What you should do: Every record below is to be repeated exactly, with the pictures left out.

(Screenshot grounding data)
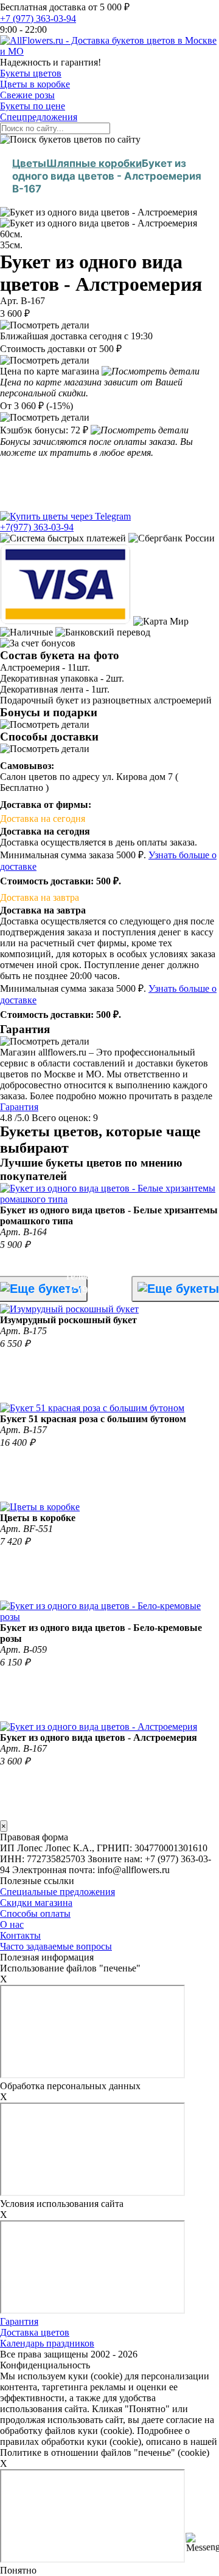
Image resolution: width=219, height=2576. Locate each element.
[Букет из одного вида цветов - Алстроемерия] (98, 1726)
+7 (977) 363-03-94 (38, 18)
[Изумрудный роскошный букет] (69, 1309)
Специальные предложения (57, 1891)
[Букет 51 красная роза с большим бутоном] (92, 1408)
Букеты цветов (30, 73)
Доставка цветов (34, 2332)
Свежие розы (27, 95)
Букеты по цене (32, 106)
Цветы (29, 163)
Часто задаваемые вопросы (56, 1946)
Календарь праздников (47, 2343)
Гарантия (19, 1107)
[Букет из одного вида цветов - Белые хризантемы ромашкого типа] (109, 1199)
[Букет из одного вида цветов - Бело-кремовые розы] (109, 1617)
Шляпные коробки (94, 163)
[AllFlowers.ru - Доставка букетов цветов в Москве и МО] (109, 51)
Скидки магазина (36, 1902)
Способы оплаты (35, 1913)
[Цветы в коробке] (40, 1507)
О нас (12, 1924)
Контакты (20, 1935)
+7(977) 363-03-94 (37, 527)
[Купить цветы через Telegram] (65, 516)
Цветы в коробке (35, 84)
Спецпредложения (38, 117)
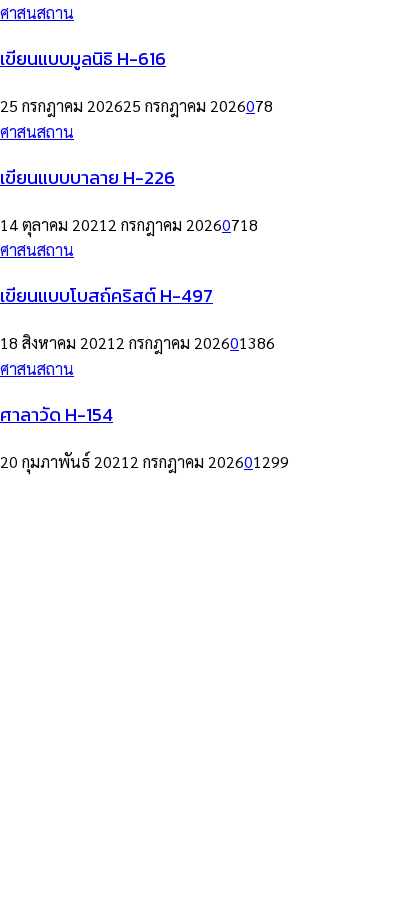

Your response:
Image resolution: width=219, height=2576. Locate each element.
[Букет из одного вида цветов - Алстроемерия] (98, 1726)
+7 (977) 363-03-94 (38, 18)
[Изумрудный роскошный букет] (69, 1309)
Специальные предложения (57, 1891)
[Букет 51 красная роза с большим бутоном] (92, 1408)
Букеты цветов (30, 73)
Доставка цветов (34, 2332)
Свежие розы (27, 95)
Букеты по цене (32, 106)
Цветы (29, 163)
Часто задаваемые вопросы (56, 1946)
Календарь праздников (47, 2343)
Гарантия (19, 1107)
[Букет из одного вида цветов - Белые хризантемы ромашкого типа] (109, 1199)
[Букет из одного вида цветов - Бело-кремовые розы] (109, 1617)
Шляпные коробки (94, 163)
[AllFlowers.ru - Доставка букетов цветов в Москве и МО] (109, 51)
Скидки магазина (36, 1902)
Способы оплаты (35, 1913)
[Цветы в коробке] (40, 1507)
О нас (12, 1924)
Контакты (20, 1935)
+7(977) 363-03-94 (37, 527)
[Купить цветы через Telegram] (65, 516)
Цветы в коробке (35, 84)
Спецпредложения (38, 117)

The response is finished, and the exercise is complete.